■ Supplied material

·····

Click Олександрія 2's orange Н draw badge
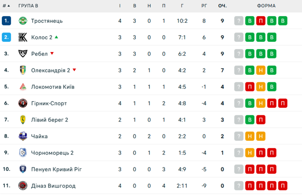click(x=261, y=70)
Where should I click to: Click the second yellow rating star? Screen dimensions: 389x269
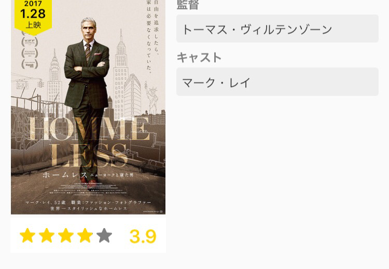(47, 235)
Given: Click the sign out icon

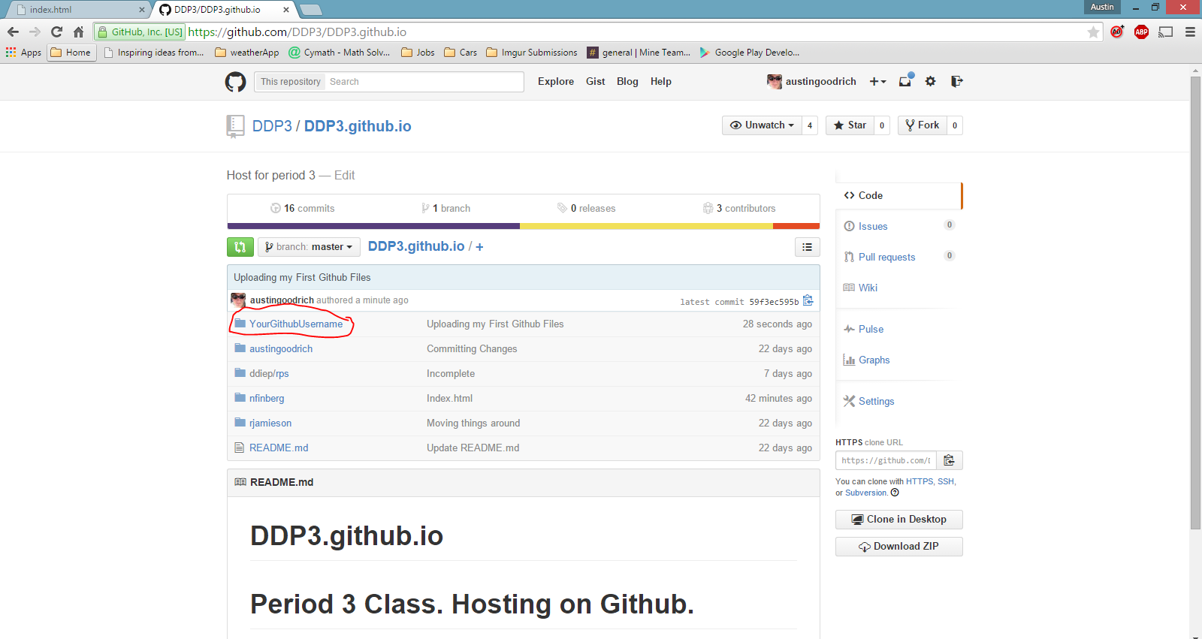Looking at the screenshot, I should pyautogui.click(x=956, y=81).
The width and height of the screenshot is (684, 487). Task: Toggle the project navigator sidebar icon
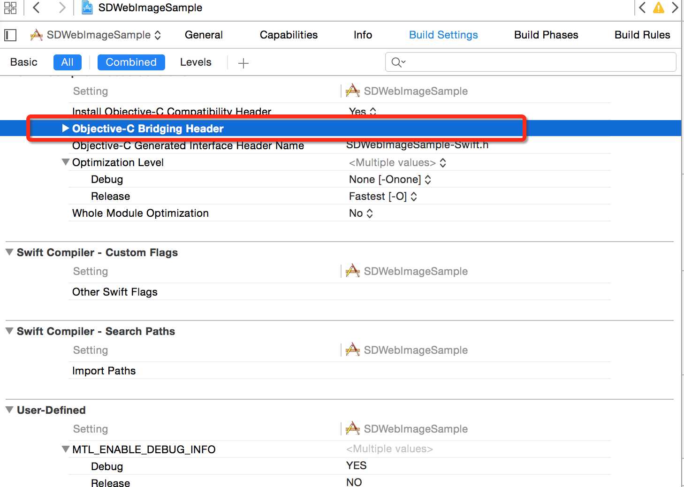10,35
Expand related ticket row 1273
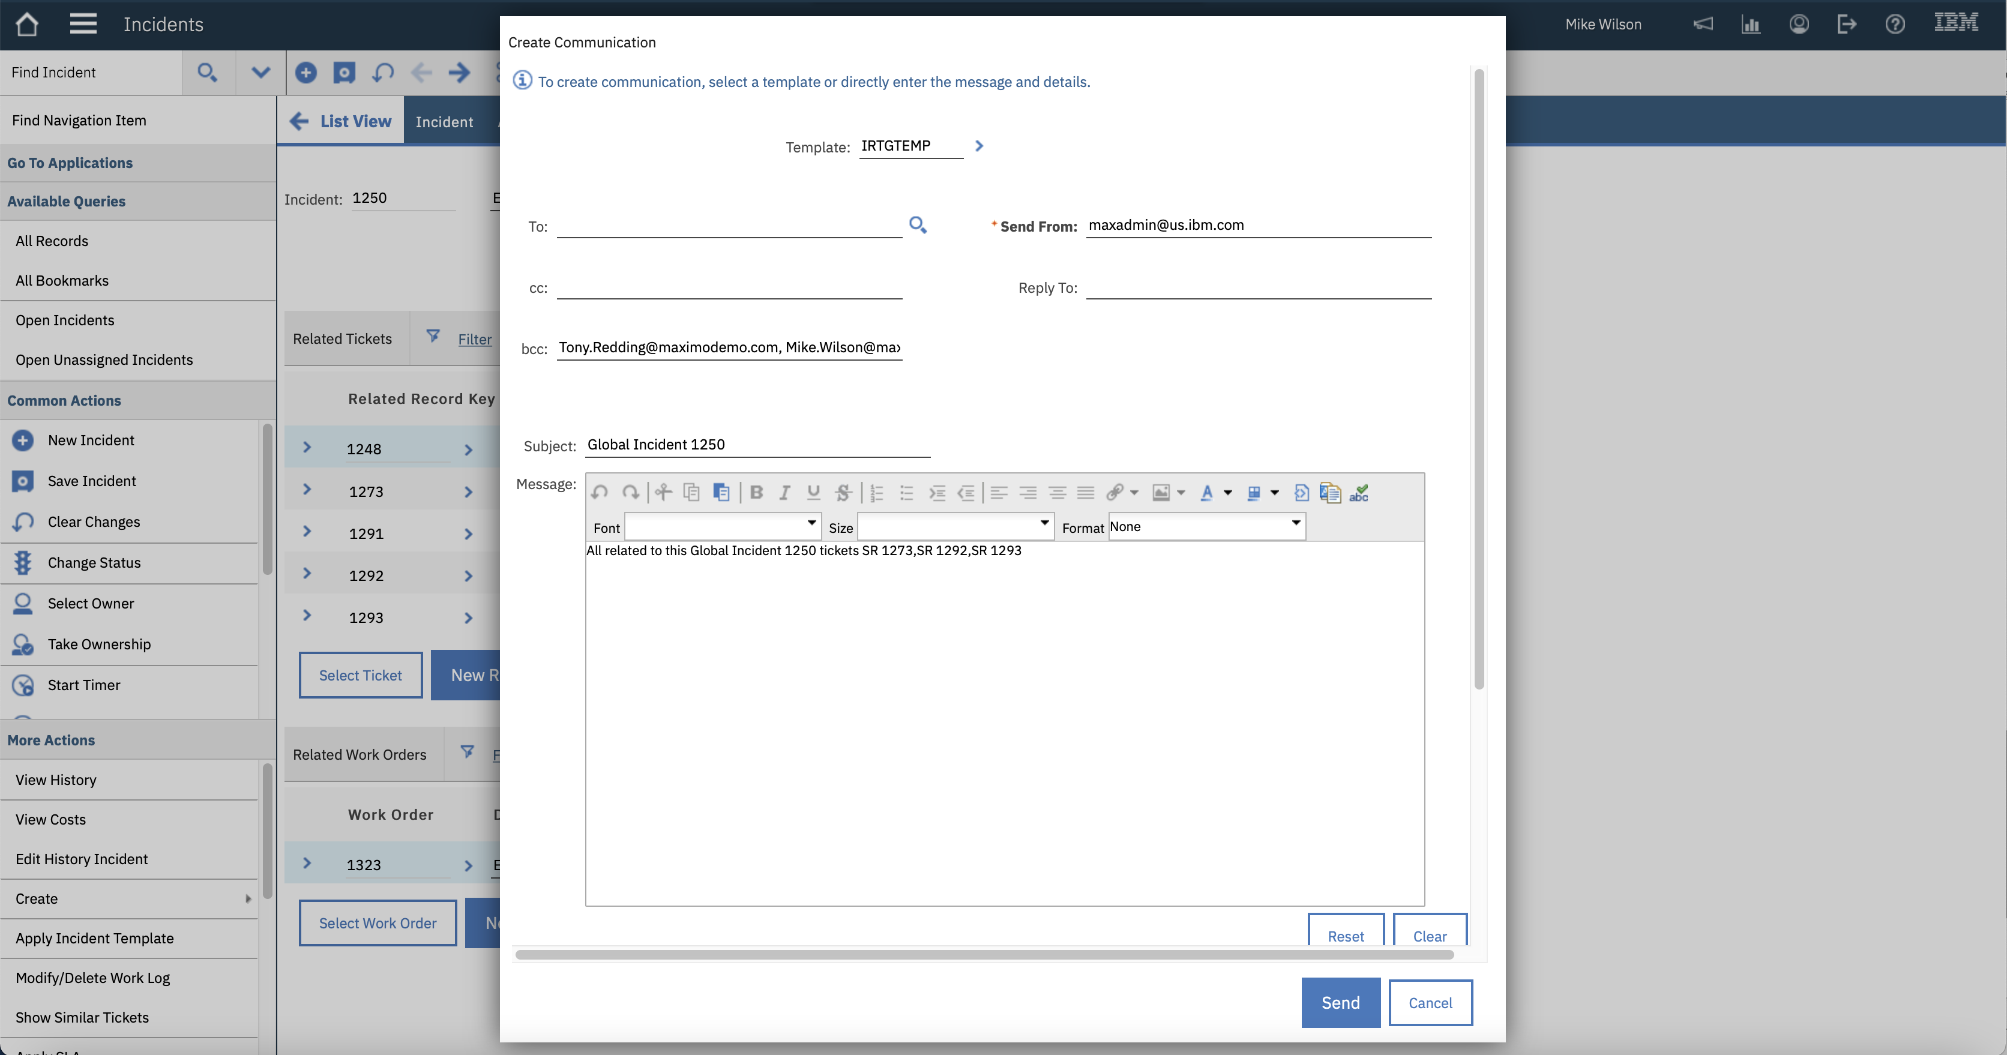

·····

■ What this task involves
Lay out the text lines of all the records above as a numbered list, omitting blank lines and leaving out the pictures.

■ Finished task
1. Click Олександрія 2's orange Н draw badge
2. click(x=261, y=70)
3. Where should I click to: Click the second yellow rating star? Screen dimensions: 389x269
4. (47, 235)
5. Given: Click the sign out icon
6. Looking at the screenshot, I should pyautogui.click(x=956, y=81).
7. The width and height of the screenshot is (684, 487). Task: Toggle the project navigator sidebar icon
8. 10,35
9. Expand related ticket row 1273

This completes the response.